Par exemple que la critique raconte une chose assez dérangeante en soi mais néanmoins limpide : qu’il n’y a pas qu’une seule lecture. Que la lecture d’un critique, quel que soit son talent, est une proposition qui ne peut se suffire à elle-même et qui en attend d’autres. En effet, la critique n’est pas une opération solitaire : la Critique est un chœur discursif. Dialectique et constructif. Plus il est grand, plus il paraît chanter et discourir juste (moins les fausses notes d’un seul se font alors entendre). Et du chœur naît le ténor ou la diva. Le métier n’en a jamais manqué. Mais il s’agit là encore d’une opération critique, c’est-à-dire de distinction.

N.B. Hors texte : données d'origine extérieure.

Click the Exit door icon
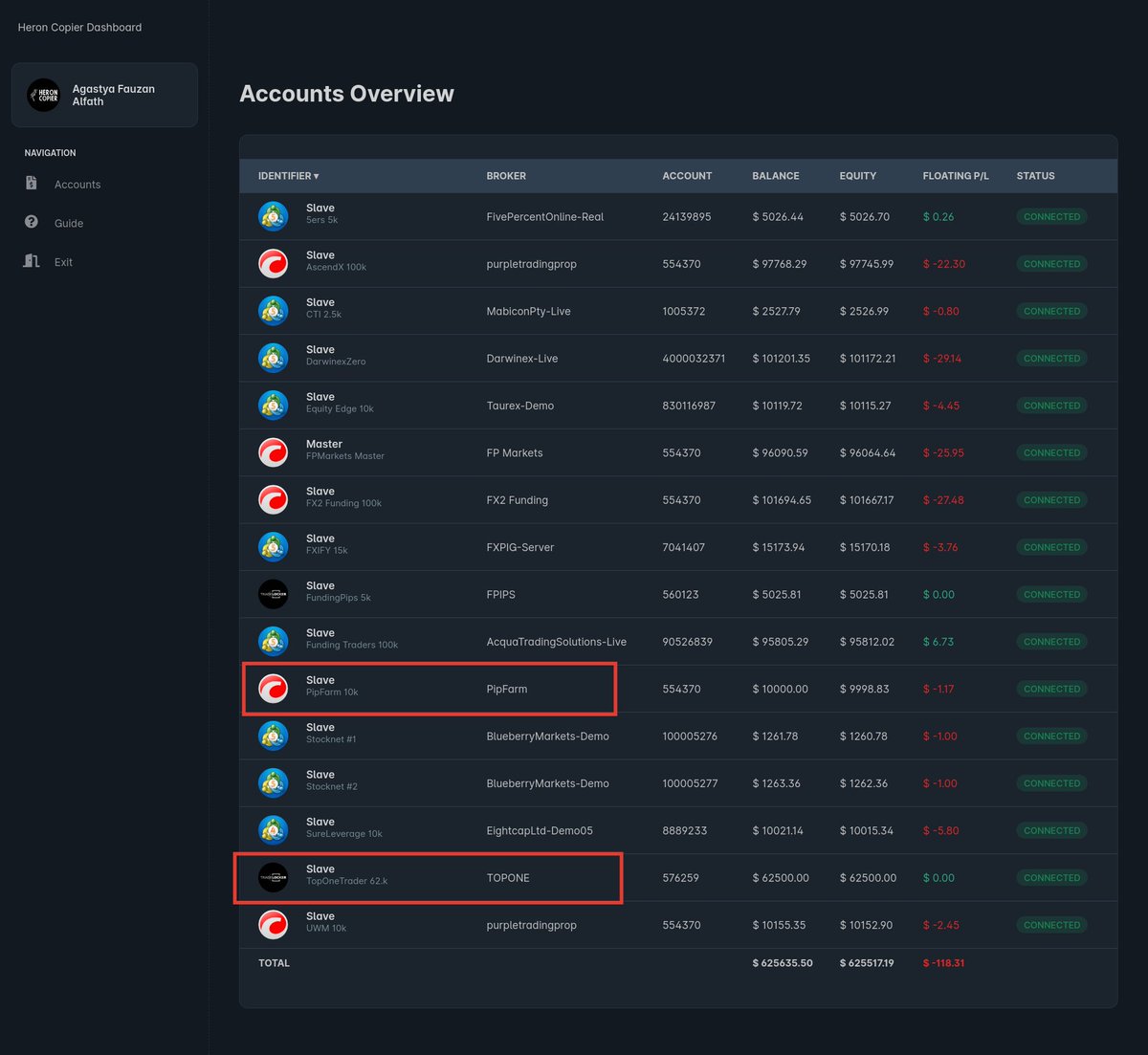 [31, 260]
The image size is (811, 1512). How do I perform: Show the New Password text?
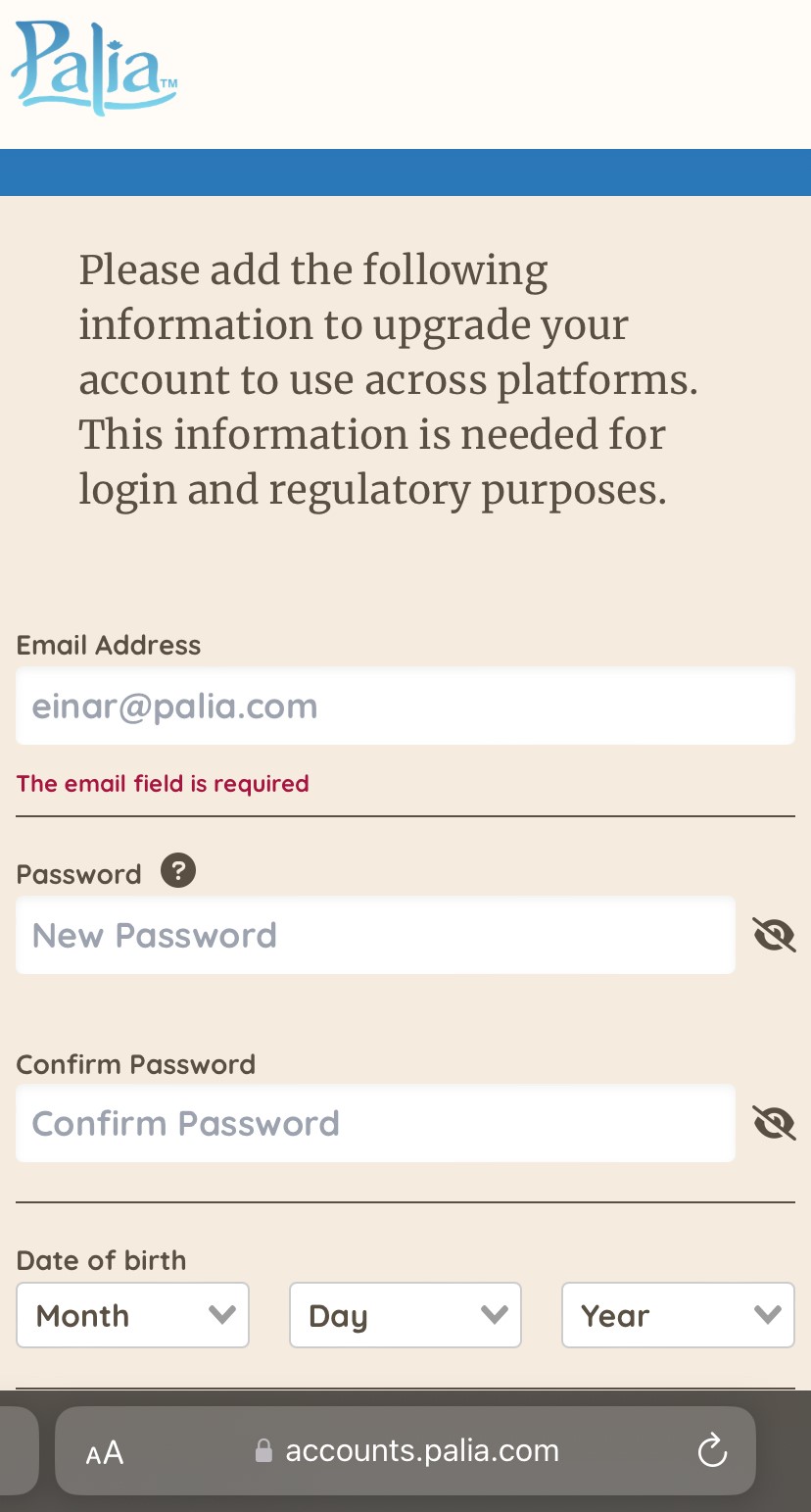[x=774, y=935]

Car telle est la fonction, pour ne pas dire la lutte finale, de la critique : distinguer. Un des verbes les plus troubles, les plus ambigus de notre langue. Quelque part entre élire et faire la différence. Ce n’est pas la même chose.

Ajoutons que, lorsqu’elle est bien tournée (i.e. vers les autres), la critique ne prend pas seulement la forme de l’écriture de l’aventure d’une lecture. Dans chaque œuvre, le critique est en expédition, en reportage. Va-t-il périr d’ennui ou de plaisir ? Se faire cannibaliser par l’œuvre ou bien la coloniser ?

Ainsi lire jugera.

Car il n’y a pas de vérité de la lecture : il ne peut y avoir qu’un jugement. C’est pour commencer un jugement de goût, ce dont la sagesse populaire s’est toujours méfiée : « Des goûts et des couleurs, on ne discute pas » affirme-t-elle avec l’idée qu’on entrerait là dans des arguties sans fin qui nous feraient perdre beaucoup de temps qu’on pourrait mieux employer ailleurs (sans jamais préciser toutefois où…). Charge donc à la critique d’ouvrir cette discussion absolument folle et qui heurte pour le moins le sens commun.

La critique ne craint pas de tourner en rond comme un chat après sa queue. Bien au contraire, dans sa forme parfaite, la critique se présenterait plutôt comme une ronde sans fin.

Jusqu’à preuve du contraire, les mots veulent dire exactement ce qu’ils disent. L’affaire du signifiant a bien sûr surgi de tous côtés comme un prurit au XXe siècle. Mais force est de reconnaître que le signifié a encore une belle partie à jouer. Les mots espèrent toujours trouver des lectrices et des lecteurs qui aient confiance en eux. Et plus encore les mots naissants dont beaucoup vont disparaître prématurément.

Des plaisantins peuvent toujours s’amuser à faire « l’éloge du mauvais lecteur », la vérité est qu’il n’y a pas de bon ou de mauvais lecteur. Il y a seulement des lecteurs plus attentifs que d’autres pour une bonne raison : on les paie pour le faire à notre place. Ce sont nos domestiques intellectuels, nos bonniches littéraires ; ce sont entre autres nos critiques.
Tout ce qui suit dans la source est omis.